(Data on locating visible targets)
···

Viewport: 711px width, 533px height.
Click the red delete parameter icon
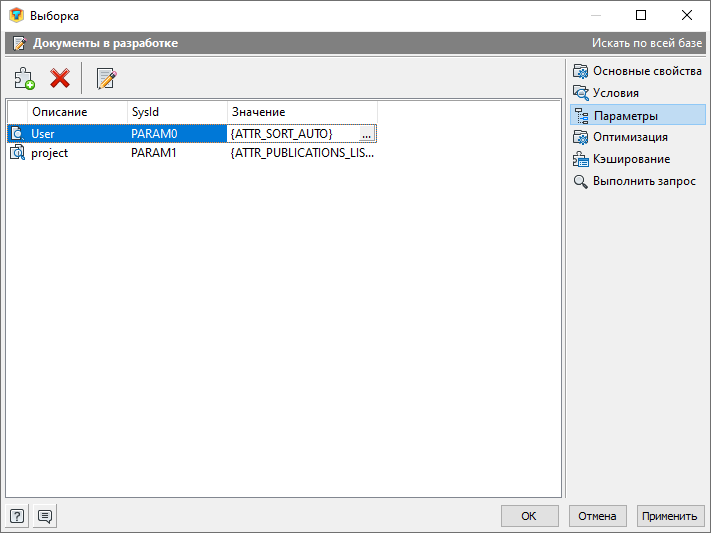[60, 78]
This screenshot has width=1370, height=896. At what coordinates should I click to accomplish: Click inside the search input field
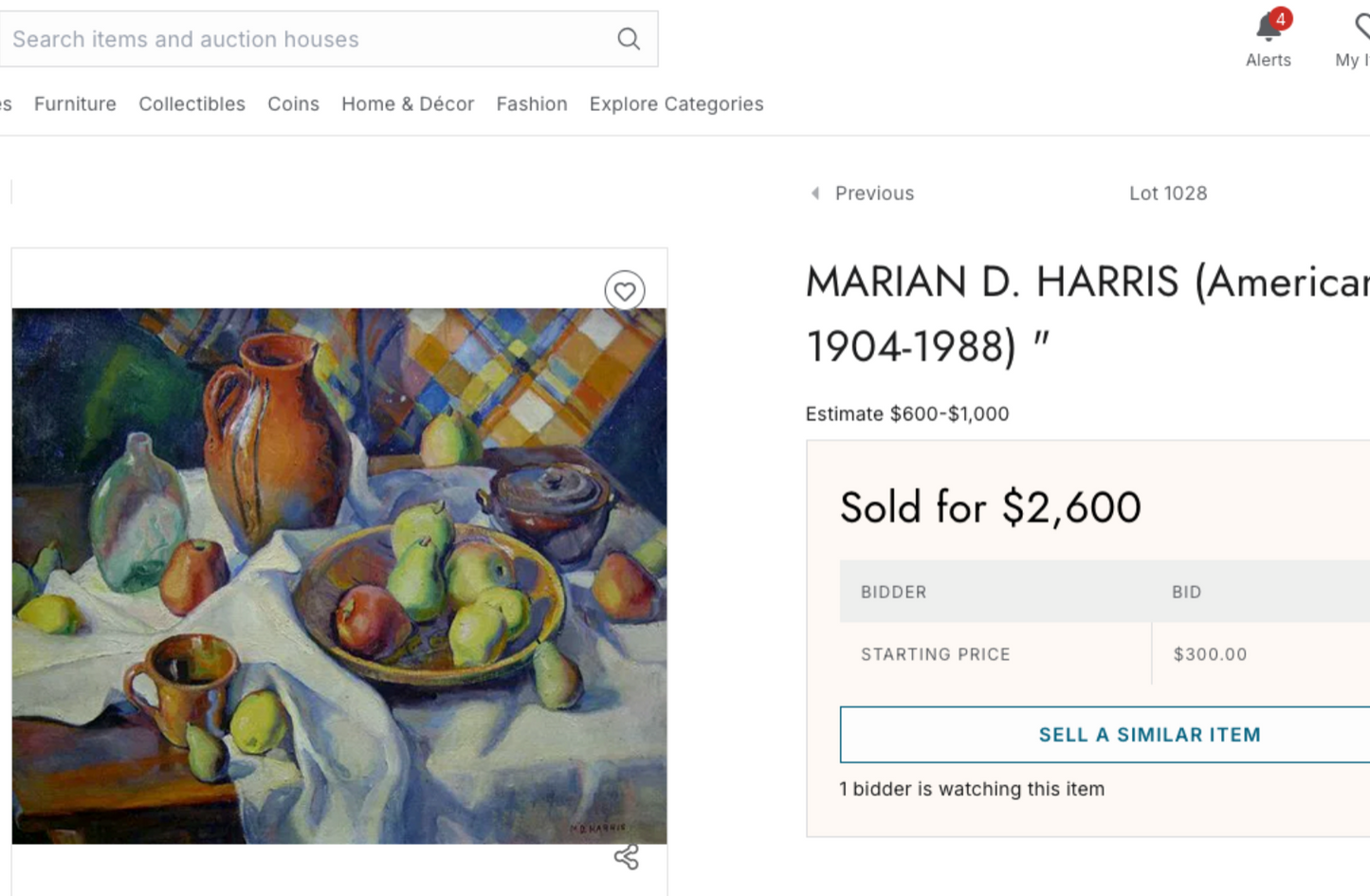tap(284, 39)
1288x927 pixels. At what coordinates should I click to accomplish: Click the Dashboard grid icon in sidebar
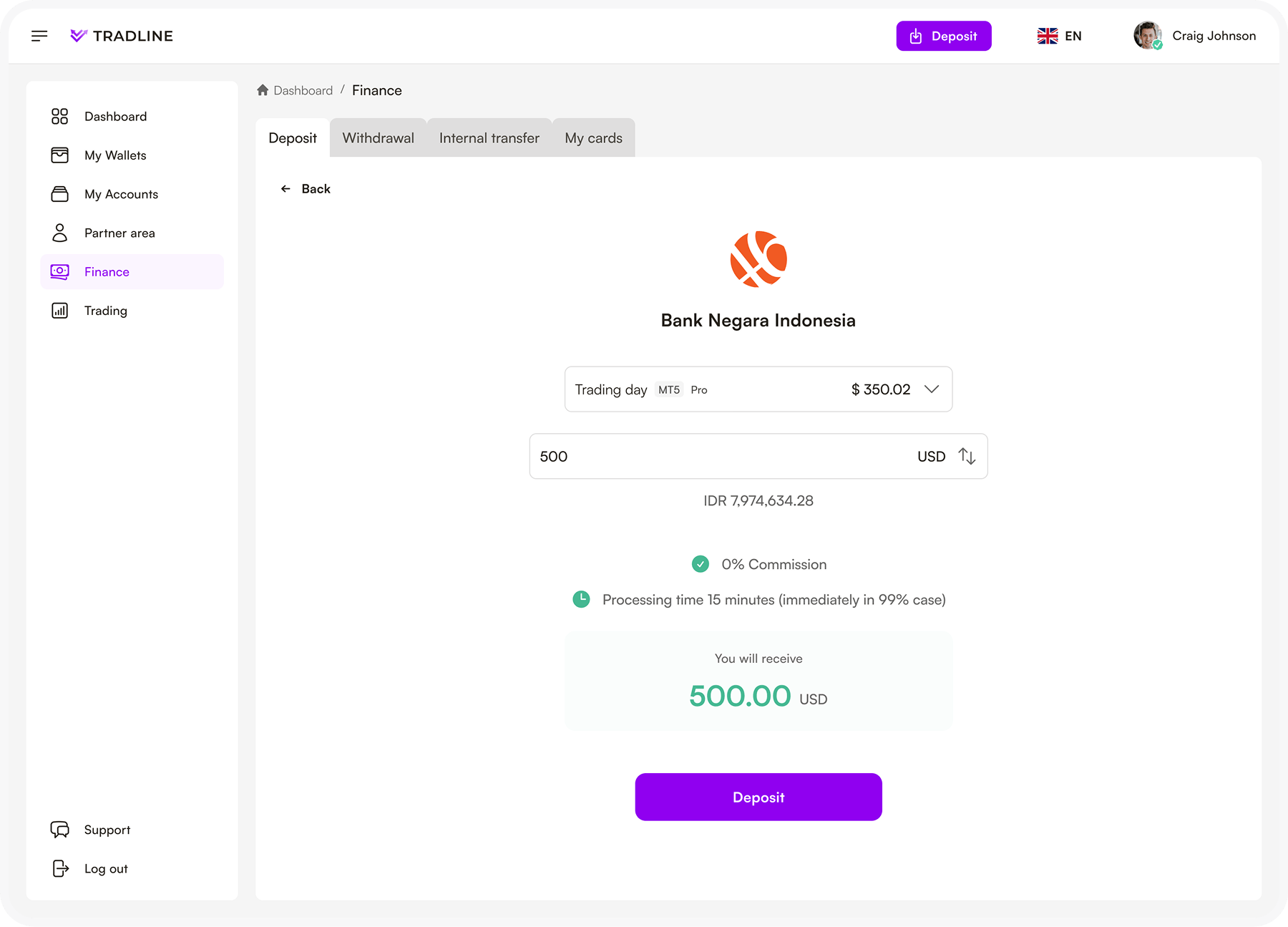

···

▶ **WHAT YOU HAVE TO DO**:
Copy out, word for word, everything from the line containing "This screenshot has" down to the end of the rows. Leave the pictures out.

▶ **THE COMPLETED TASK**:
This screenshot has width=1370, height=896. At what coordinates should I click to accomplish: Click inside the search input field
tap(284, 39)
1288x927 pixels. At what coordinates should I click to accomplish: Click the Dashboard grid icon in sidebar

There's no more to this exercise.